◆ **Stated exercise 1**:
In the TQFT excerpt, the trace operation in the CY conditions corresponds to which cobordism?

◆ **Source document**:
============
Here the trace operation in the CY conditions corresponds to the cobordism which is the “disappearance of a circle”.

$\array{ && \longleftarrow \\ & \swarrow && \nwarrow \\ V && && V^\otimes \\ & \searrow && \nearrow \\ && \longrightarrow } \;\;\;\;\;\; \Rightarrow \;\;\;\;\;\; \ast$

One may view this as exhibiting “higher order duality”: where the semi-circles exhibits $V$ as a dual object to $V^\ast$, this disappearance of a circle exhibits the upper semi-circle as adjoint to the lower semicircle.

(…)

### General local TQFT

#### Covariant quantization and Directed homotopy types

One way to understand from the point of view of physics why the 1-functorial description of 2d CFT and 2d TQFT above is unsatisfactory is that it breaks what is known as “covariance” in physics, in the sense of “general covariance” (reflected also in the term “covariant phase space”): implicit in the concept of a category of cobordisms is a splitting of a spacetimes/worldvolumes into spatial slices (the objects) of the category and trajectories between these.
============
◆ **Dataset entries**:
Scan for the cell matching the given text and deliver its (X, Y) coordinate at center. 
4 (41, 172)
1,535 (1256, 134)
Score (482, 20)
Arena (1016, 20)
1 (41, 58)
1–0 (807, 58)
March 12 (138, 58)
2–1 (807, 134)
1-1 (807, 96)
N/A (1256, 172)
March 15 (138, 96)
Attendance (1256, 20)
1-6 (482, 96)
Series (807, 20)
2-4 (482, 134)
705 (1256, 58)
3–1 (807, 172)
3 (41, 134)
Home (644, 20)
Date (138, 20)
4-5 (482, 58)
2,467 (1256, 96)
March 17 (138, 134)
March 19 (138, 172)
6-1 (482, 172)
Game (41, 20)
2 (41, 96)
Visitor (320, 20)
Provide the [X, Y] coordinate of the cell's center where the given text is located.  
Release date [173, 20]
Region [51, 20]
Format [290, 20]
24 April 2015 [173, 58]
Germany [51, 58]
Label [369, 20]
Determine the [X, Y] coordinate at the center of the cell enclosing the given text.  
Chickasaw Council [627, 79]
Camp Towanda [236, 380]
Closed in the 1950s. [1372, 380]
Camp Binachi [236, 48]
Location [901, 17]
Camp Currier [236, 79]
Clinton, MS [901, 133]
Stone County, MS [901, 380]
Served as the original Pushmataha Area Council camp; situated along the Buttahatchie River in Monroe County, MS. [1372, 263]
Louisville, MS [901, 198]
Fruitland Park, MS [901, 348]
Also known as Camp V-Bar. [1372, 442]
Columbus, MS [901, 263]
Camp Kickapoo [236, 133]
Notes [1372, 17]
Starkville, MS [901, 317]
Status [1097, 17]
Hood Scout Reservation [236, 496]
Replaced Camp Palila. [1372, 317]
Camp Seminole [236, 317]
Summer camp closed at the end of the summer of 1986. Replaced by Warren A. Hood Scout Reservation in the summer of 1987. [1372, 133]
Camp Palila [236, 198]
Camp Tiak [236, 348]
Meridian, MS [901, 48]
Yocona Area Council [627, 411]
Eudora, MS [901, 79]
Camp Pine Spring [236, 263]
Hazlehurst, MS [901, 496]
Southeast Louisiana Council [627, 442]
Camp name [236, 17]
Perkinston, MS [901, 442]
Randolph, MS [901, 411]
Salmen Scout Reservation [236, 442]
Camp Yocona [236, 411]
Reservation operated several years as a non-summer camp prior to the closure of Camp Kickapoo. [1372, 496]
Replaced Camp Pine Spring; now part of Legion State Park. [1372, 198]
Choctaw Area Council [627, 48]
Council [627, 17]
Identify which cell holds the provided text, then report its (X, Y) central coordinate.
============
◆ **Stated exercise 2**:
Please copy the entries line for line, from the start of the entries down to the line containing "3 (41, 134)", with both ends included.

◆ **Correct answer 1**:
The "disappearance of a circle."

◆ **Correct answer 2**:
Scan for the cell matching the given text and deliver its (X, Y) coordinate at center. 
4 (41, 172)
1,535 (1256, 134)
Score (482, 20)
Arena (1016, 20)
1 (41, 58)
1–0 (807, 58)
March 12 (138, 58)
2–1 (807, 134)
1-1 (807, 96)
N/A (1256, 172)
March 15 (138, 96)
Attendance (1256, 20)
1-6 (482, 96)
Series (807, 20)
2-4 (482, 134)
705 (1256, 58)
3–1 (807, 172)
3 (41, 134)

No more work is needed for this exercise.